Q: On AI partnerships.
A: Partnering with AI companies, integrated relationships.
Q: On business positioned for 7% - 8% trajectory.
A: Grown over headwinds, growth algorithm intact.
Q: On AI in core processing.
A: Larger institutions may work directly, community banks rely on Jack Henry.
Q: On payments non-GAAP growth and network incentives.
A: Network incentives not structural, underlying trends positive.
Q: On larger wins economics.
A: Varies by products bought, trifectas drive opportunity.
Q: On Q4 guidance and FY27 budgeting.
A: Q4 headwinds not carryover to FY27, conservative budgeting.

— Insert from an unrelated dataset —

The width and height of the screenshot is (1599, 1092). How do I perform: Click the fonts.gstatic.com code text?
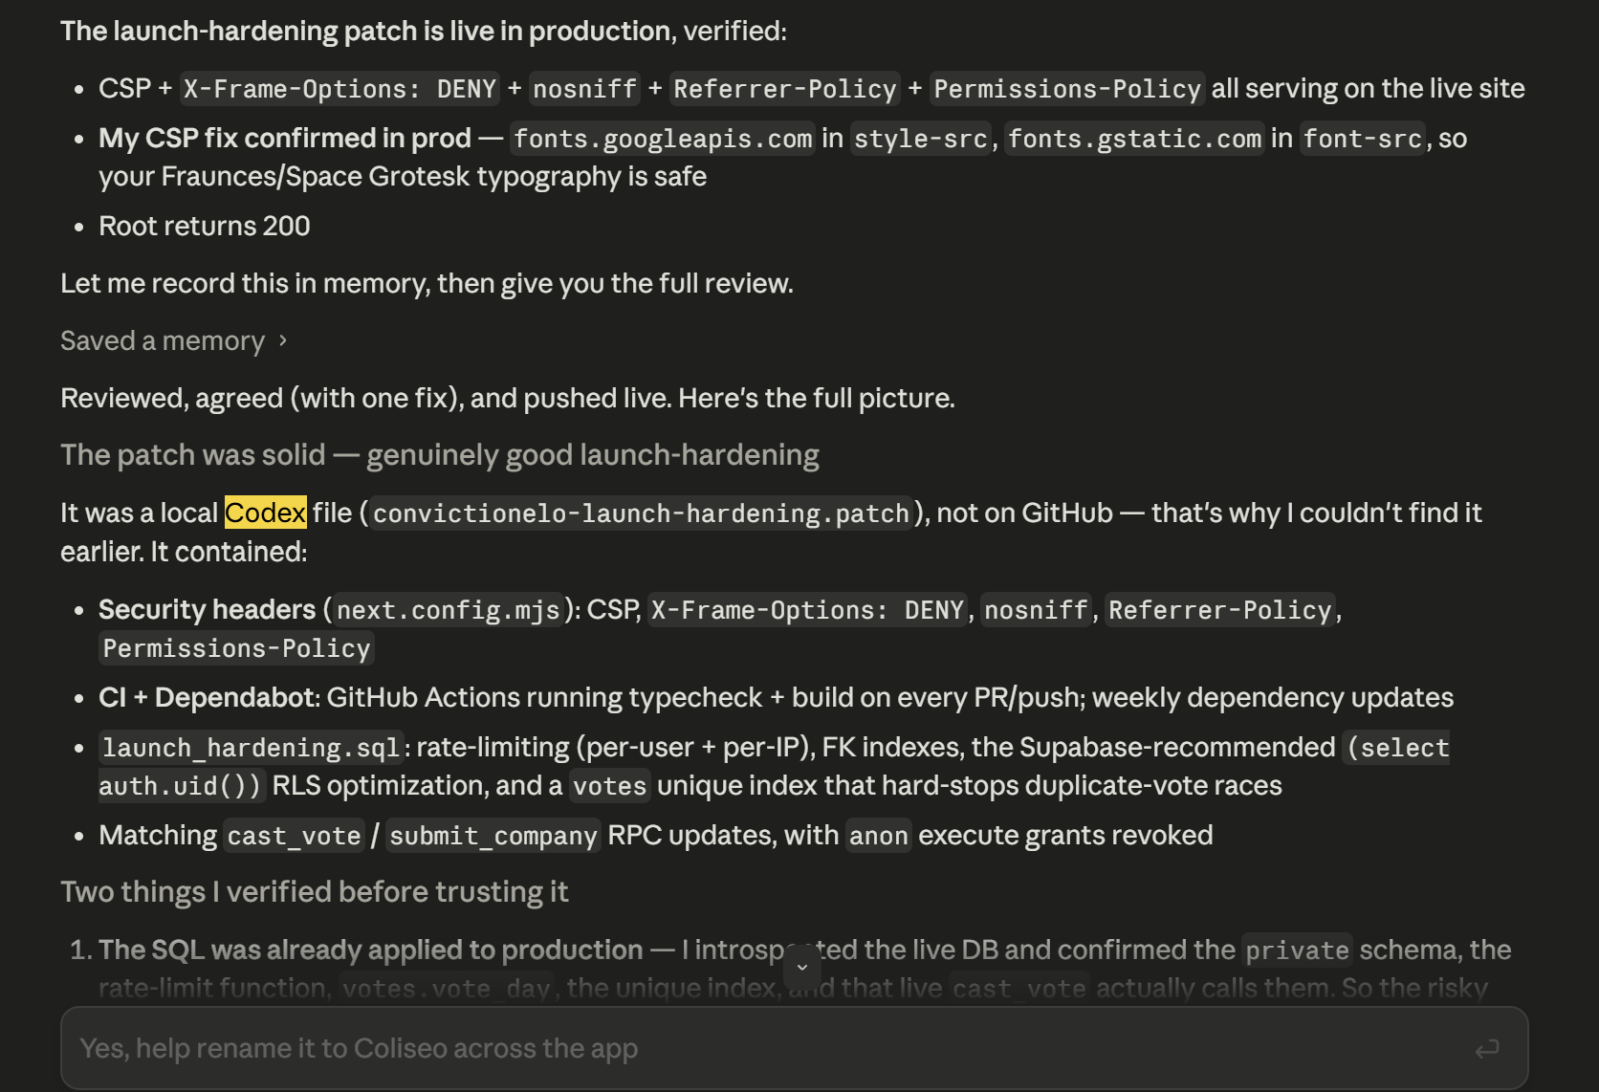tap(1134, 139)

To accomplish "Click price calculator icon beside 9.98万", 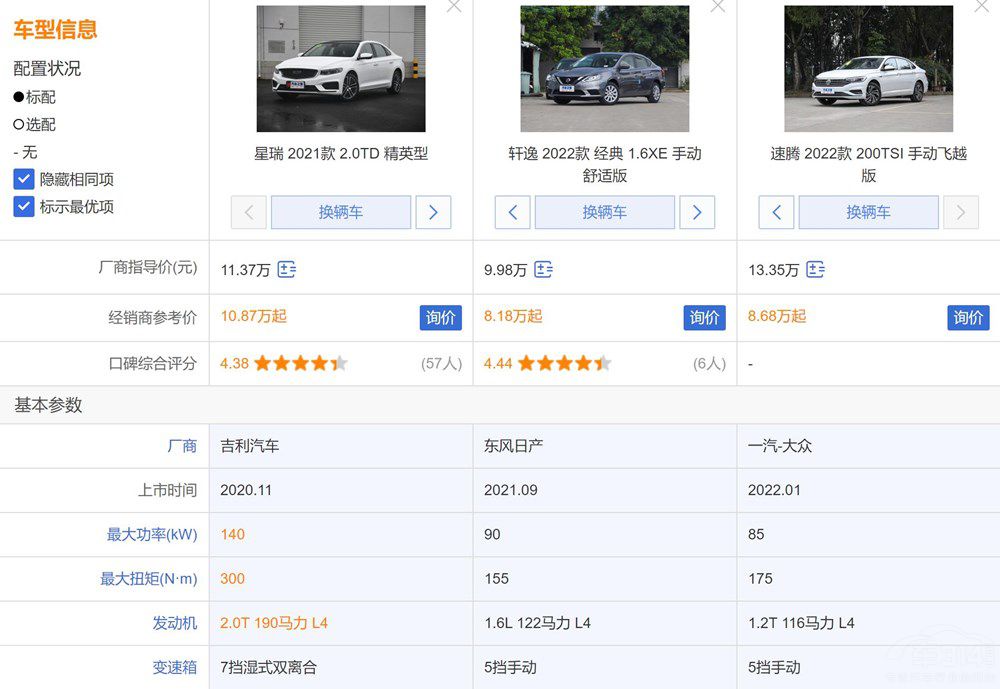I will [543, 270].
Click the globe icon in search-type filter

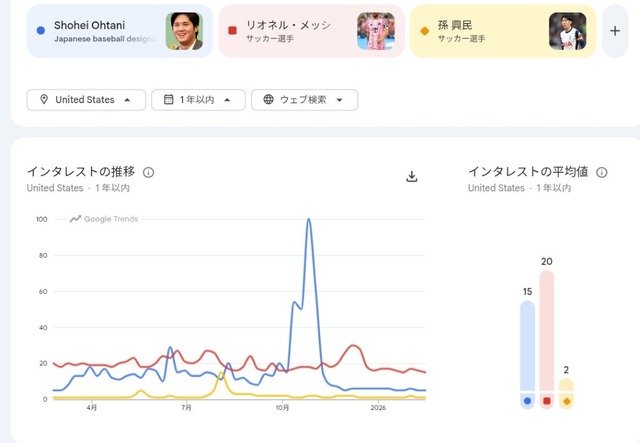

Q: On corporate segment growth.
A: Hardware lumpy, segment ancillary.
Q: On M&A impact on RFPs.
A: M&A may increase opportunities.
Q: On economic event impact.
A: Card business most sensitive, but no big change in exposure.
Q: On consulting and systems integrators.
A: Provide validation, entree to larger institutions, potential implementation partners.
Q: On tap to local margin profile.
A: Early days, great margins expected.
Q: On Pismo as competitor.
A: Pismo not full core, overreaction to its impact.